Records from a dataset
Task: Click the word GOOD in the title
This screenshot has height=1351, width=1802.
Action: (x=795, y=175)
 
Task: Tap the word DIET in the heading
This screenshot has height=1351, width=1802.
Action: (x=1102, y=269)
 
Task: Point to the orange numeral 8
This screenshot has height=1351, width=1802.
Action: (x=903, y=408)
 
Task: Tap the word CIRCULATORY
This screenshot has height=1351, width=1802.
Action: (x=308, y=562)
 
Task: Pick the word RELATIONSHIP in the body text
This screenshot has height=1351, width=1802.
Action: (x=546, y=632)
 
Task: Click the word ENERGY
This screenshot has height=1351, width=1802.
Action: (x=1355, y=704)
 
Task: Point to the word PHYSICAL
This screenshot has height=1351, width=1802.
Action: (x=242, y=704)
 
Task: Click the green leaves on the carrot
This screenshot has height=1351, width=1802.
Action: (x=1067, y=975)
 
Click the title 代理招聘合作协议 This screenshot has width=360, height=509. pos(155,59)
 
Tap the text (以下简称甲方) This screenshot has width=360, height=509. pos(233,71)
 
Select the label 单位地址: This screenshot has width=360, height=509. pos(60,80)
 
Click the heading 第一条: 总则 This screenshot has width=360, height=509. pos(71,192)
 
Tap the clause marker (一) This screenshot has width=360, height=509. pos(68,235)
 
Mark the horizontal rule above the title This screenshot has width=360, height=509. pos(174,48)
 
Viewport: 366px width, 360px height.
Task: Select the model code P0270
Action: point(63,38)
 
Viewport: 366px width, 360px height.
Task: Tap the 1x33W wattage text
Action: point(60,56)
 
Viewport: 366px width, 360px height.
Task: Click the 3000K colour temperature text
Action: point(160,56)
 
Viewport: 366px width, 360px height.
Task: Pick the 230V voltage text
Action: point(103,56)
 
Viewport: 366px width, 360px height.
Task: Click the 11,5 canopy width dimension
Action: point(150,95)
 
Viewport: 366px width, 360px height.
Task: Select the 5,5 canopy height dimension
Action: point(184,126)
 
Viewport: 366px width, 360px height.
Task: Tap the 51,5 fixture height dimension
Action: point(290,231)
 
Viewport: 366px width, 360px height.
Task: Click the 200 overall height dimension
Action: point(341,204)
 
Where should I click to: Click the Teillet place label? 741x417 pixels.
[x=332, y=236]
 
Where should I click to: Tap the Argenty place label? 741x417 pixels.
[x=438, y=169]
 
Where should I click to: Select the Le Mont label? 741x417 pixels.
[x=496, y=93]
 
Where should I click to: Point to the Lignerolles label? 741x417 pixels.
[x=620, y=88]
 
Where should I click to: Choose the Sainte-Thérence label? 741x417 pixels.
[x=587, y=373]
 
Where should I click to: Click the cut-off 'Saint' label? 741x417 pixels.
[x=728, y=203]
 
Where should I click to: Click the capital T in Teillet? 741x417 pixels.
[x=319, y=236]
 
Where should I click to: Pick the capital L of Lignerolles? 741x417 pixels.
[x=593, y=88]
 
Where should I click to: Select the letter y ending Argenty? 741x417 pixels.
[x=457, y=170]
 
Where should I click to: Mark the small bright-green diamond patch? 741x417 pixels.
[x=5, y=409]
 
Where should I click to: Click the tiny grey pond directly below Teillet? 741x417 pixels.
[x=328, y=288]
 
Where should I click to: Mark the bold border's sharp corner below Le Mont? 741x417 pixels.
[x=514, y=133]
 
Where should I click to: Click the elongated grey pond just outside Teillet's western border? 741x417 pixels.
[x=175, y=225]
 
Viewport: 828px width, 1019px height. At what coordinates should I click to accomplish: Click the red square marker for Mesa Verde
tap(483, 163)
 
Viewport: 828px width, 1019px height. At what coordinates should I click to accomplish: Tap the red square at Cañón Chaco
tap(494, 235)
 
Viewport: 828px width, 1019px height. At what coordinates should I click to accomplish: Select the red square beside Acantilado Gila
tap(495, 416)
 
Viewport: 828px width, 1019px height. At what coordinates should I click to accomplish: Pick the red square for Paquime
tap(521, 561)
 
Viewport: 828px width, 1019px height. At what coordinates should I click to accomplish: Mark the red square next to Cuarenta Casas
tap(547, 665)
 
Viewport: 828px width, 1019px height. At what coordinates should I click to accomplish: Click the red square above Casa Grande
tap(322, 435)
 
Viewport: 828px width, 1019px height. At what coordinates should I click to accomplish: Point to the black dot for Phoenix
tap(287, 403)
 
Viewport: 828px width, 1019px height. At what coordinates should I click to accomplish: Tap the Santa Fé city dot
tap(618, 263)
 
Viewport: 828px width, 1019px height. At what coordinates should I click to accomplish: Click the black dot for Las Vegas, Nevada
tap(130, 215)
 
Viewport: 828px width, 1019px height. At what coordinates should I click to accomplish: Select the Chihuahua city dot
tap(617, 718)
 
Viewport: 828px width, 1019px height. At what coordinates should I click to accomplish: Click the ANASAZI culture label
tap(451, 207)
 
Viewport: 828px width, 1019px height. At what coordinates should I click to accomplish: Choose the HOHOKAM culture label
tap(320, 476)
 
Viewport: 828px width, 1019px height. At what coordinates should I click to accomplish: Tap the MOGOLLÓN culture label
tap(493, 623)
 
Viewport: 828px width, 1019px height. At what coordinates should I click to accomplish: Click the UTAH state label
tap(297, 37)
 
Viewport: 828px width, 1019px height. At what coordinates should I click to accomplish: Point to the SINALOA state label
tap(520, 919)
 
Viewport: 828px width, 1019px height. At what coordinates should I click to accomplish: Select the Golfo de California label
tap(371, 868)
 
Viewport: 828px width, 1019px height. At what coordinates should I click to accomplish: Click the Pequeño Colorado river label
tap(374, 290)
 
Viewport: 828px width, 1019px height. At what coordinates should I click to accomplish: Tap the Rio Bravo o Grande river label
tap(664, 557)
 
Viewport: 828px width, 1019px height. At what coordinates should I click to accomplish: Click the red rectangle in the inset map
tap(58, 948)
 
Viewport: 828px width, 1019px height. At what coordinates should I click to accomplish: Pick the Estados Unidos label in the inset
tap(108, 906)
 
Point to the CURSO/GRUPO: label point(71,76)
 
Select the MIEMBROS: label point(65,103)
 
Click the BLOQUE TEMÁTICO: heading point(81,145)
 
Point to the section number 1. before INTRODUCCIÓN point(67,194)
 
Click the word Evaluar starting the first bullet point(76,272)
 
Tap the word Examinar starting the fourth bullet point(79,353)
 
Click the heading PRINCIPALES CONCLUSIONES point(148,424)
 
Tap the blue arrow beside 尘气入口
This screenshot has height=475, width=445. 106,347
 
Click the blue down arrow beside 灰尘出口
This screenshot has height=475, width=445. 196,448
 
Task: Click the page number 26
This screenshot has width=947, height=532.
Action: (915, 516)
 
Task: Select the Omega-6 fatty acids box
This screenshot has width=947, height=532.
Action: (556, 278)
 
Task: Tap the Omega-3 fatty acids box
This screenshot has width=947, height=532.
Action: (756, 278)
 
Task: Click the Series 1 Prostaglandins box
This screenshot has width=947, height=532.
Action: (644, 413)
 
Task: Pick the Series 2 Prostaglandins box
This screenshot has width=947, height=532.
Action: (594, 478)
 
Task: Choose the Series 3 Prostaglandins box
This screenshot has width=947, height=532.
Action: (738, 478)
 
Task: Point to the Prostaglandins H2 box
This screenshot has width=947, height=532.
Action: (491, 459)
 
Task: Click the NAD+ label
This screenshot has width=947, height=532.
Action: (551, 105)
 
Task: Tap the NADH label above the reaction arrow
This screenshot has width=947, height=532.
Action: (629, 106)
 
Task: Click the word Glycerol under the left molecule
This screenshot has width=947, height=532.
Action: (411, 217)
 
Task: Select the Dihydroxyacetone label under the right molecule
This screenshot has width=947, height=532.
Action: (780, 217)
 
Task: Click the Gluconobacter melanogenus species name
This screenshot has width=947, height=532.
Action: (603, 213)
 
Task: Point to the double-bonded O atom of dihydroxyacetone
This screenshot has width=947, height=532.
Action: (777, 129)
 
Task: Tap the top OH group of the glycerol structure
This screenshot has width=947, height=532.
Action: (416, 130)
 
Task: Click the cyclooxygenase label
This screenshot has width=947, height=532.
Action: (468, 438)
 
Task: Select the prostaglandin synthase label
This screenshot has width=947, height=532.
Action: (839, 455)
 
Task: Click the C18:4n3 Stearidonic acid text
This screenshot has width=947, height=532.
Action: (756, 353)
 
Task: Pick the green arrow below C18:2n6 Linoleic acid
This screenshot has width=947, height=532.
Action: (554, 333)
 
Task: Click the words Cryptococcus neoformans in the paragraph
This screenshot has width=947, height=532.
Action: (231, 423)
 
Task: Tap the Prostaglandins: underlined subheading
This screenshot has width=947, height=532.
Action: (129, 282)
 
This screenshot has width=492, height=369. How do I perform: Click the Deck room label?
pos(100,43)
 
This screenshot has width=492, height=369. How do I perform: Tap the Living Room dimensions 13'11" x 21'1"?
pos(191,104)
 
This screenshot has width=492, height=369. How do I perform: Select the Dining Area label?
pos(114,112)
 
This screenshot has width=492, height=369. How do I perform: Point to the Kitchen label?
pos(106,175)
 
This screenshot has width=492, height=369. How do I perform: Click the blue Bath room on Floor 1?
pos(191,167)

SET PROBLEM
Would you copy, unchanged, the part of the items that opens with the line containing "Where should I click to: Mark the small" and closes with the line containing "tap(495, 416)", including both of those lines?

REPLY TO THE TASK
Where should I click to: Mark the small bright-green diamond patch? 741x417 pixels.
[x=5, y=409]
 
Where should I click to: Click the tiny grey pond directly below Teillet? 741x417 pixels.
[x=328, y=288]
 
Where should I click to: Mark the bold border's sharp corner below Le Mont? 741x417 pixels.
[x=514, y=133]
 
Where should I click to: Click the elongated grey pond just outside Teillet's western border? 741x417 pixels.
[x=175, y=225]
 
Viewport: 828px width, 1019px height. At what coordinates should I click to accomplish: Click the red square marker for Mesa Verde
tap(483, 163)
 
Viewport: 828px width, 1019px height. At what coordinates should I click to accomplish: Tap the red square at Cañón Chaco
tap(494, 235)
 
Viewport: 828px width, 1019px height. At what coordinates should I click to accomplish: Select the red square beside Acantilado Gila
tap(495, 416)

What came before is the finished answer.